So how would you react if you were thirty-something and fortunate enough to win a cash award of more than €1 million to finance your research?
Jeroen Cornelissen, an organic chemist at Radboud University of Nijmegen in the Netherlands, jumped ’about two meters’ from his desk chair after opening an e-mail to learn that he had received a European Young Investigator Award (EURYI) for 2007.
’It was an amazing feeling,’ he told Chemistry World. ’I was running around the room saying: "Yes! Yes! Yes!"’
The European Science Foundation (ESF) announced on 31 July that Cornelissen, 34, was one of 20 young scientists to receive EURYI 2007 awards, most with cash prizes of €1-1.25 million paid out over five years. The average age of this year’s winners is 33.1, with winners based in eight nations – the Czech Republic, France, Germany, The Netherlands, Poland, Sweden, Switzerland and Turkey.
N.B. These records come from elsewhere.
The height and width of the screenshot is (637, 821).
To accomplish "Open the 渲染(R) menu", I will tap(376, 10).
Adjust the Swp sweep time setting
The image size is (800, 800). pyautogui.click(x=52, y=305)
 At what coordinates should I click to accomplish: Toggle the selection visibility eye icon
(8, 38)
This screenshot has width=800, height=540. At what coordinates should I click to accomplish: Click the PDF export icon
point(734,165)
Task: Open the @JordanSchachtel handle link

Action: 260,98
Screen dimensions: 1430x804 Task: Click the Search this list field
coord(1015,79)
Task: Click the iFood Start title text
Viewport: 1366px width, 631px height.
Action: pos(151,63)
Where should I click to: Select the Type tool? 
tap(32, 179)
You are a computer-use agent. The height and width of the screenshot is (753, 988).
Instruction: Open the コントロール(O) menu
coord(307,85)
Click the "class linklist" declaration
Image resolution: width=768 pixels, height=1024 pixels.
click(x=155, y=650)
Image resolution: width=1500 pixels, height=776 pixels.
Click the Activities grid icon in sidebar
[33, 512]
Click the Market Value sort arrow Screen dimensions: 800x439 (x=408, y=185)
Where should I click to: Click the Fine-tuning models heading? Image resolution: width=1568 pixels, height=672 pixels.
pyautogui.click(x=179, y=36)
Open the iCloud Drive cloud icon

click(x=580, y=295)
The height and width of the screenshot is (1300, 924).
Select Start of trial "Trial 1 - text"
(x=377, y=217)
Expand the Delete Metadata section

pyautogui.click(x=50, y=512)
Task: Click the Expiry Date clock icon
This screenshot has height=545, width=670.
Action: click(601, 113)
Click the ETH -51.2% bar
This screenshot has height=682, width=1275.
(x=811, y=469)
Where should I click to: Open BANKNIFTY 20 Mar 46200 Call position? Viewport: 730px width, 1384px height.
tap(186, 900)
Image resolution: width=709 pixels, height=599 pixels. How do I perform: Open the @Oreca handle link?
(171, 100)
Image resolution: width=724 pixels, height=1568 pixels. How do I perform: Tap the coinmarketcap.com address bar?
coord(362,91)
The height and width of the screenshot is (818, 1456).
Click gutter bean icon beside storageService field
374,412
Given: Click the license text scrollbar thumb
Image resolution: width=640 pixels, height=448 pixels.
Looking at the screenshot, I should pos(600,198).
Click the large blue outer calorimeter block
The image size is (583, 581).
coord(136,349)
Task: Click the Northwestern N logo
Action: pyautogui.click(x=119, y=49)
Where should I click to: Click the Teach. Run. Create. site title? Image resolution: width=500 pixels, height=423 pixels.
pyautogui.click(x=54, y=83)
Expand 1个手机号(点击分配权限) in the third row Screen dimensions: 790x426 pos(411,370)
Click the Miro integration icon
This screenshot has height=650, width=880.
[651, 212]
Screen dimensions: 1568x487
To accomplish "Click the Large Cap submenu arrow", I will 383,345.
Two of the winners are pure chemists, one being Cornelissen, who will use his award for research using virus capsids as confined reaction spaces, effectively using the protein mantle of a virus as a test tube. The other winning chemist is Karl Gademann, 35, of the Institute of Chemistry and Chemical Engineering (ISIC) at the Federal Polytechnic School of Lausanne (EPFL) in Switzerland.
Cornelissen said that the award will allow him to increase his research team to six from the current four. Another benefit of the award is increased international recognition, he added, which would mean more invitations to conferences and access to other research funding sources: ’it will grease the wheels a bit.’
Nanotechnology and bioscience are also well represented in the list of award-winners. The physical interactions between single biomolecules, such as DNA, RNA and proteins, are investigated by winners Nynke Hester Dekker, 36, of Delft University of Technology in the Netherlands, and Terence Strick, 34, of the Jacques Monod Institute in Paris. And Hilmi Volkan Demir, 30, of Bilkent University in Ankara, Turkey, works on molecular-scale optoelectronic nanodevices.
Neil Williams, associate director of ESF and coordinator of EURYI, said that these scientists will be the fourth and last group to benefit from the annual awards. The EURYI scheme is actually funded by national research foundations, who have decided to end the programme this year because of a similar new programme being organized by the European Research Council (called the Starting Independent Research Grant).
EURYI was certainly successful, said Williams, but added that its European-wide scope was limited by the patchwork participation of national funding foundations. For example, he said the UK participated during the first two years of EURYI, but dropped out for the last two years. This meant that UK-based researchers were not eligible for those awards.
’The ERC will target the same group as EURYI, but they can fund throughout Europe,’ Williams said, adding that the annual list of potential winners under the new ERC program will expand to nearly 200.